French cloud-based e-commerce software company

Mirakl is a French e-commerce software company headquartered in Paris, France and Boston, Massachusetts. It provides online marketplace software to retailers, manufacturers and wholesalers.

== History ==
Co-founders Philippe Corrot and Adrien Nussenbaum met in 2004 and founded Splitgames, a B2C e-commerce marketplace, together in 2006. Splitgames was acquired by Fnac, a French retailer specialized in consumer electronics and entertainment goods in November 2008. Philippe Corrot and Adrien Nussenbaum then worked to develop Fnac's Marketplace activity, leading it for three years. They left Fnac and created Mirakl in 2012.

In 2013, Mirakl opened its first UK office. Mirakl launched its Boston-area headquarters in 2015.

In 2019, Mirakl launched Mirakl Connect, a platform to connect the marketplace ecosystem.

In 2020, Mirakl was first included in the Next40 Index by the French Tech Mission in 2020, following a $300 million funding round that made it the 10th French unicorn. The same year, Mirakl launched 66 new online marketplaces, including platforms for Carrefour, H&M, Decathlon, and Kroger.
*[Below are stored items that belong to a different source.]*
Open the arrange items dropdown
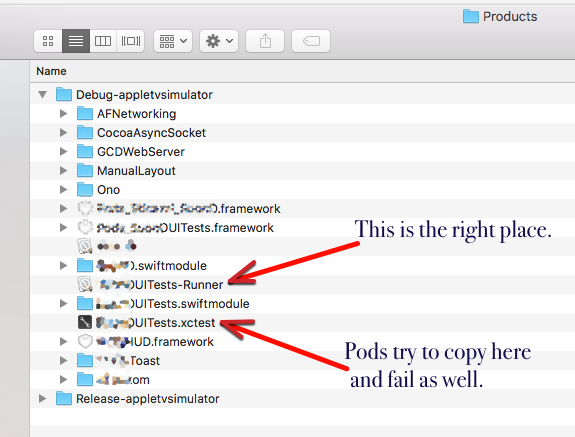The width and height of the screenshot is (575, 437). (x=173, y=41)
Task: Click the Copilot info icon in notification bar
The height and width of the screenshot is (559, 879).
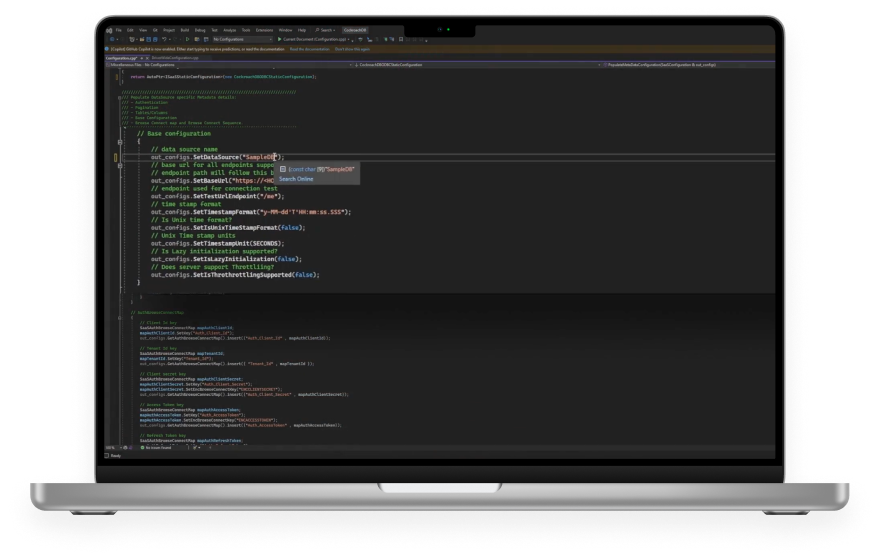Action: (107, 48)
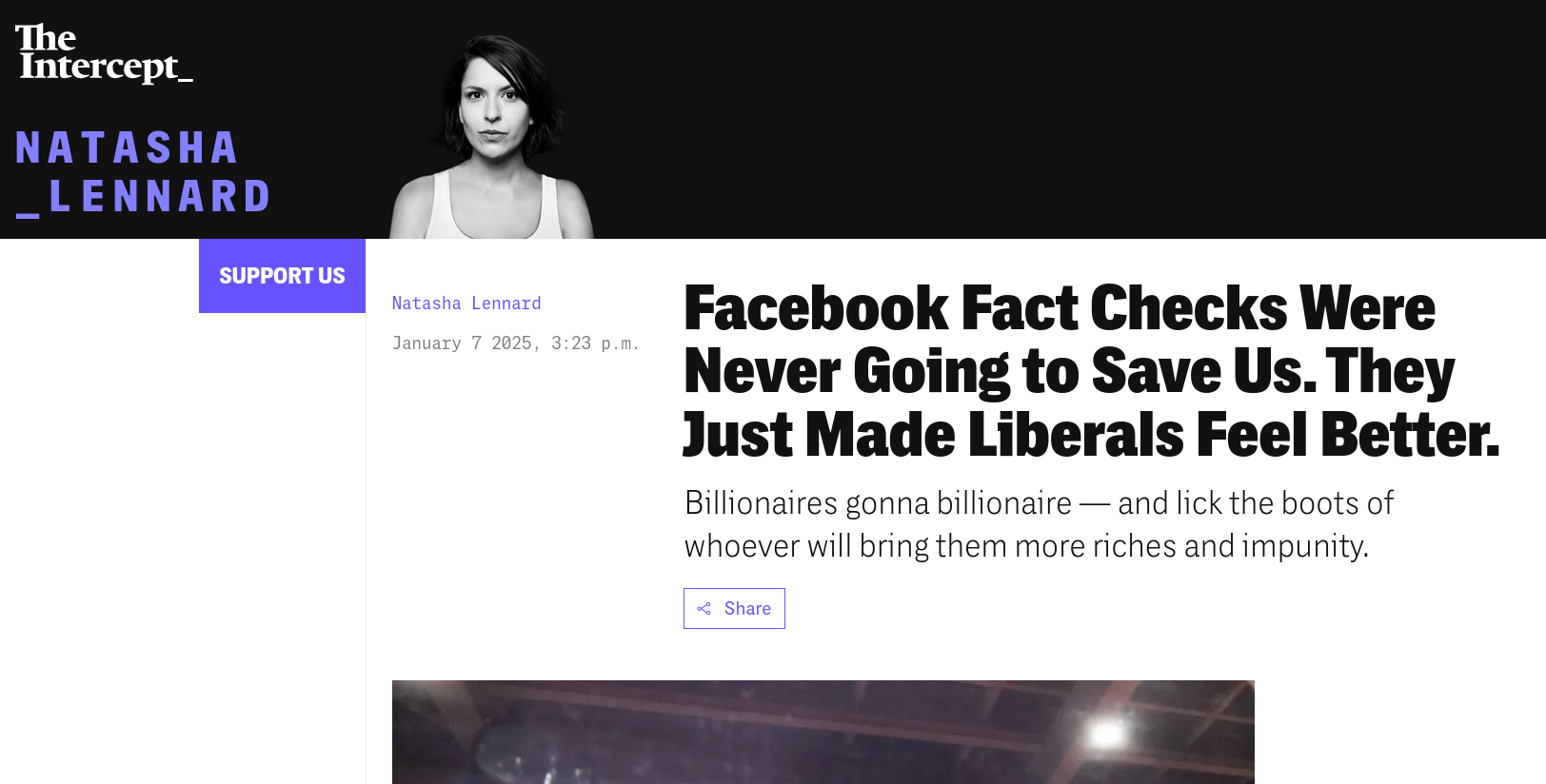Open the Support Us page

[282, 276]
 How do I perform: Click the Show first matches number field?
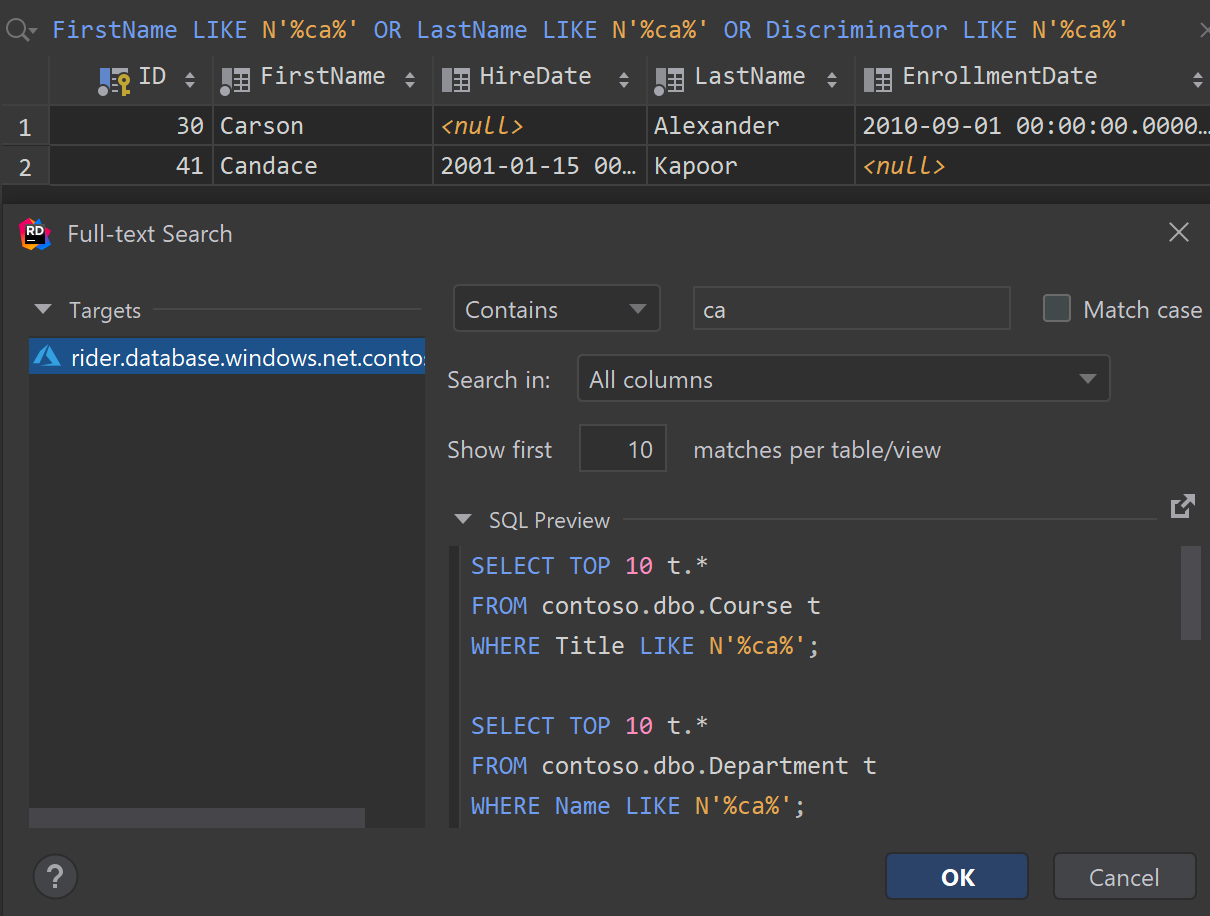click(622, 450)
The company launched its StopCovid19.fr platform to help distribute personal protective equipment to combat the COVID-19 pandemic. This included delivering 300,000 liters of hand sanitizer and 320,000 face masks in less than a week. Ahold Delhaize announced that it would launch its digital marketplace at the beginning of 2021 using Mirakl's software platform.

In 2021, it carried out the second-largest funding round in France, raising $555 million with a valuation exceeding $3.5 billion, and acquired Octobat, a specialist in invoice automation. The same year, Hudson's Bay partnered with Mirakl to launch its new third-party online marketplace on TheBay.com. In April, United Natural Foods partnered with Mirakl to develop North America’s first online wholesale food marketplace. In May 2021, Mirakl announced the release of new features, including categorization AI, unified dropship operations, and streamlined B2B selling. L'Oréal's SalonCentric rolled out a new e-commerce marketplace in June using Mirakl’s Marketplace Platform, and Debenhams did the same in October. In November 2021, Macy's, Inc. announced that it will partner with Mirakl to launch an online marketplace at macys.com and bloomingdales.com.
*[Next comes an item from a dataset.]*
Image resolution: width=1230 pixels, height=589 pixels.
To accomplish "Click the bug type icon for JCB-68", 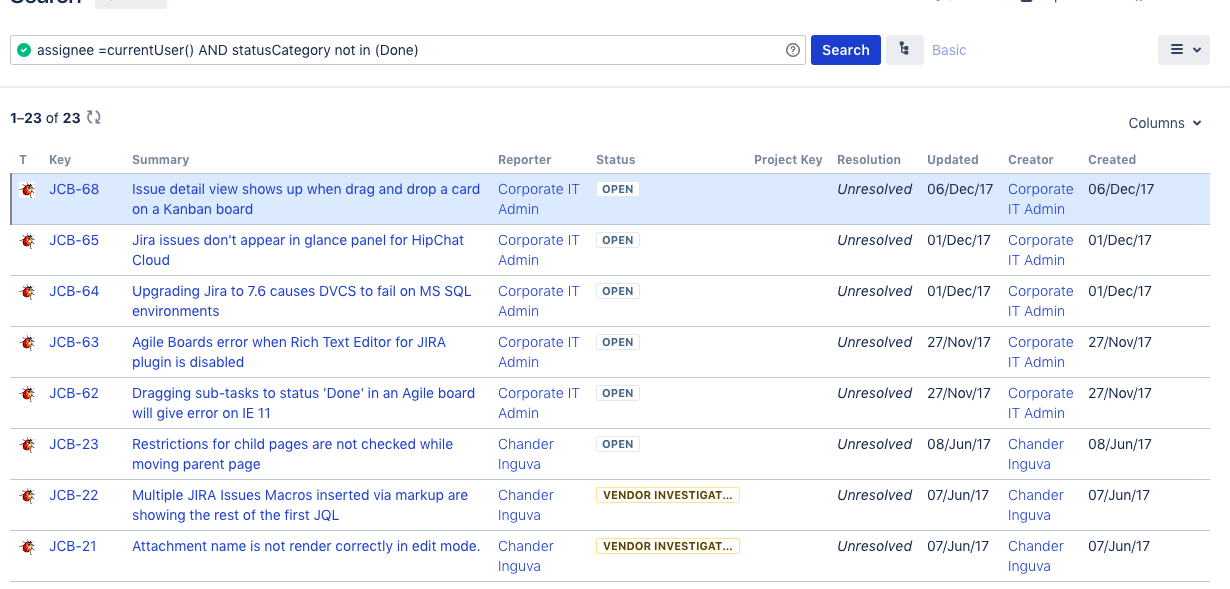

In 2022, it acquired Target2Sell, a company specializing in e-commerce site personalization, and launched its Mirakl Payout product.

In 2023, Mirakl generated over $8.6 billion in business volume on its platforms and announced the launch of its retail media product (advertising on e-commerce sites), relying in particular on a partnership with Havas. The same year, the company unveiled its new Boston offices located on 100 Summer Street.
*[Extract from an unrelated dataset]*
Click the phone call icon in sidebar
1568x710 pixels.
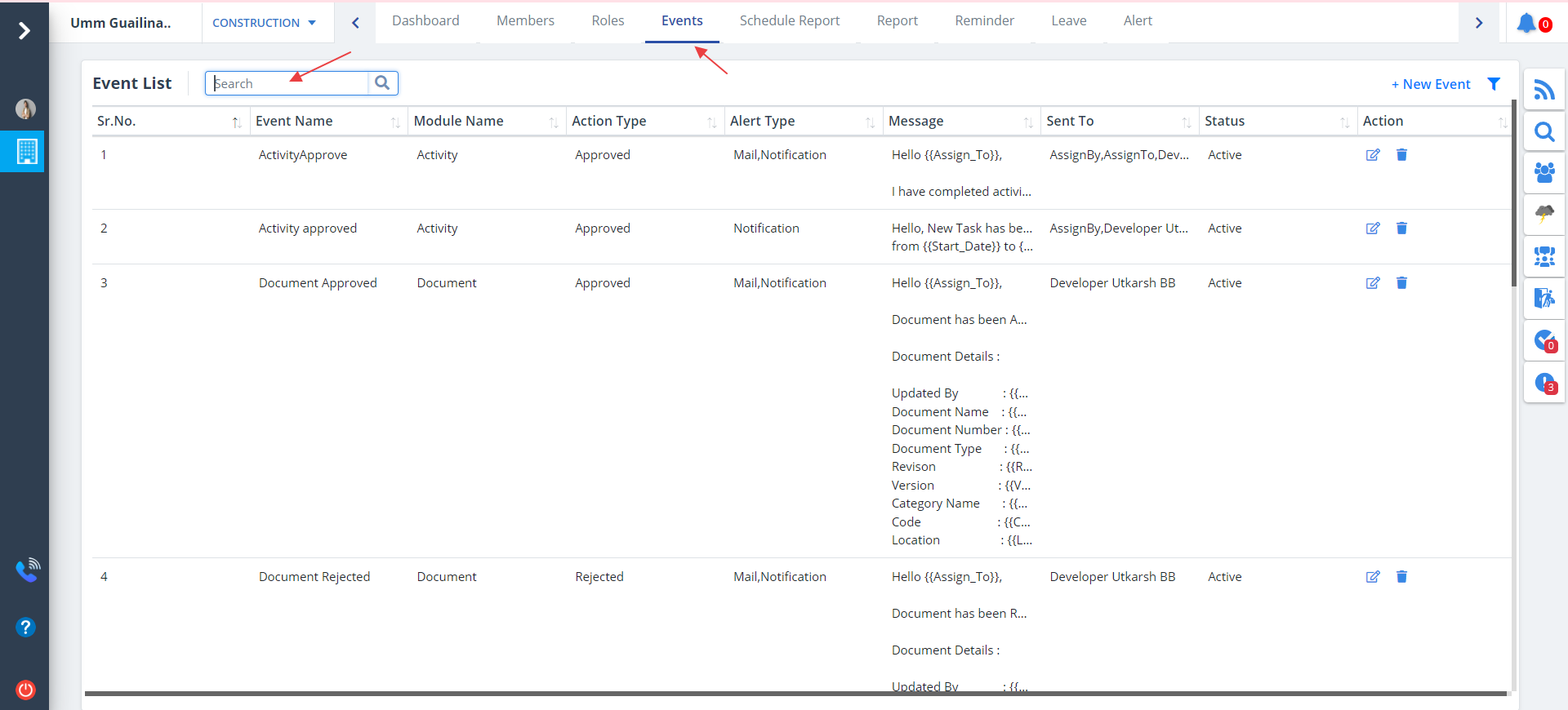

In 2024, Mirakl acquired Adspert, a Berlin-based company that develops AI-powered software for automating and optimizing pay-per-click (PPC) advertising campaigns. The software uses AI to automate bid management for e-commerce ads on platforms such as Amazon, eBay, Google, Bing and Walmart.

In 2025, Mirakl launched Mirakl Nexus to address agentic commerce.

== Fundraisings and valuation ==

| Date | Round | Fundraising (USD) | Lead Investor | Valuation (USD) |
|---|---|---|---|---|
| 16 November 2012 | Series A | $30M | Elaia |  |
| 22 July 2015 | Series B | $20M | 83North, Felix Capital |  |
| 28 February 2019 | Series C | $70M | Bain Capital Ventures |  |
| 22 September 2020 | Series D | $300M | Permira | > $1.5 bn |
| 21 September 2021 | Series E | $555M | Silverlake | > 3.5 bn |
| 1 August 2023 | Debt | $100M | BNP Paribas, HSBC, Natixis, Société Générale, JP Morgan Chase |  |

== Customers ==
Mirakl has set up SaaS marketplace platforms for over 450 companies globally including: Carrefour, Conrad Electronics, Astore by Accor, Kroger, H&M, Best Buy Canada, L'Oréal, Galeries Lafayette, Urban Outfitters, Decathlon, United Natural Foods, Hudson's Bay, Ahold Delhaize, Debenhams, J.Crew, Bunnings and JB-Hi-Fi.